Repeat the part of the monologue jokes post that opens with the words containing "A recent back" and closes with "has free wifi.".

Text passage section start

Saturday, April 5, 2014

Topical Monologue Jokes Less Likely To Be Found Than A Black Box


According to new research, vegetarians are less healthy than meat-eaters. Because they're more likely to be injured from patting themselves on the back.


He's never Putin on a shirt
McDonald's says it's leaving Crimea due to reasons beyond its control. While Vladimir Putin says he's leaving McDonald's due to its policy of "No shoes, no shirt, no service."

A recent back surgery has forced Tiger Woods to pull out of the Masters. Though experts believe it won't keep Tiger from pulling out of cocktail waitresses.

According to a new study, the Internet is a big reason why more Americans are losing their religion. So to win people back, religious leaders have promised that heaven now has free wifi.

Frankie Knuckles, one of the inventors of house music, died Monday at 59. DJs everywhere were asked to honor Knuckles by not holding a single moment of silence.

On Wednesday the Supreme Court lifted limits on individual campaign contributions in federal elections. So instead of being the "Leader of the Free World", the next U.S. President will be nicknamed "Warren Buffet's bitch."

James Franco allegedly asked an underage teenage girl to meet up with him at a hotel. Though in his defense, she probably looked legal if you squint hard enough as James Franco.

Text passage section end
Given information section start

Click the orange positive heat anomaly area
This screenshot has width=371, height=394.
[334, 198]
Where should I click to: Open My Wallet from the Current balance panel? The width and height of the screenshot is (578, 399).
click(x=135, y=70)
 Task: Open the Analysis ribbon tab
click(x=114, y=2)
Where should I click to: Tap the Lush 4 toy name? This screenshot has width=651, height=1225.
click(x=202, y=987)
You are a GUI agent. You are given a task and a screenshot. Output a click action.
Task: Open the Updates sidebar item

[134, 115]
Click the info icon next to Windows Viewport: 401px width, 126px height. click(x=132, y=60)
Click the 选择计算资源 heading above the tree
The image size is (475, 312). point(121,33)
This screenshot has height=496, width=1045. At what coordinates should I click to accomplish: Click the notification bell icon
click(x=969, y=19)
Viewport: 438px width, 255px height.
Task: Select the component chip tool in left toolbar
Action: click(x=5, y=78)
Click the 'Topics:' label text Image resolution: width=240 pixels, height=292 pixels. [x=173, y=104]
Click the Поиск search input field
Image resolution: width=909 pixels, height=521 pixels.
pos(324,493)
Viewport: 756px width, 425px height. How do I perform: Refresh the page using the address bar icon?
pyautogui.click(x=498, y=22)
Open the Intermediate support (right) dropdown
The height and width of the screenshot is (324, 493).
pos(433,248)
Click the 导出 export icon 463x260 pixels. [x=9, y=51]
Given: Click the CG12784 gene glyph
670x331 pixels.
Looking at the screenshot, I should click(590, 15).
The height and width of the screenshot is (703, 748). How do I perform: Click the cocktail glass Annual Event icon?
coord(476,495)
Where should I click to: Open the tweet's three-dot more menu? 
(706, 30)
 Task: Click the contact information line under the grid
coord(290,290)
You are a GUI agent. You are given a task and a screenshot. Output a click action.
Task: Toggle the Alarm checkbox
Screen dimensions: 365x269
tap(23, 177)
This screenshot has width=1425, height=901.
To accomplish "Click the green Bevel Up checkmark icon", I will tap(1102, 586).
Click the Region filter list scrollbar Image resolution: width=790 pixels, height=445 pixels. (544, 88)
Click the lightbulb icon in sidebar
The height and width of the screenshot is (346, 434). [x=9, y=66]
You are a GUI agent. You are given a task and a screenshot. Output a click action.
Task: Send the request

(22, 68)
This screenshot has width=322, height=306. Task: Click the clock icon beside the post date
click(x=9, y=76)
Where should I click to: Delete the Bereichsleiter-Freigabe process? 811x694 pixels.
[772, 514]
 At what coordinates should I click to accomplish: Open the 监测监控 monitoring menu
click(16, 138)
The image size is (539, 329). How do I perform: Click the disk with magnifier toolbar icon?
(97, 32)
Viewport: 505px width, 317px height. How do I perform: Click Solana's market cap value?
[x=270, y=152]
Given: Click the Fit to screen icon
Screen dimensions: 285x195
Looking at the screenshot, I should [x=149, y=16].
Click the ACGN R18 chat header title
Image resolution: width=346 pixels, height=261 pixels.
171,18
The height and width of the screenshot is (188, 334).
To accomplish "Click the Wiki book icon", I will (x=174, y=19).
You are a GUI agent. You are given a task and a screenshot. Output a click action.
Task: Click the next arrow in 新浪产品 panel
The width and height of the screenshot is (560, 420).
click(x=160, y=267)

Given information section end

**Response:**
A recent back surgery has forced Tiger Woods to pull out of the Masters. Though experts believe it won't keep Tiger from pulling out of cocktail waitresses.

According to a new study, the Internet is a big reason why more Americans are losing their religion. So to win people back, religious leaders have promised that heaven now has free wifi.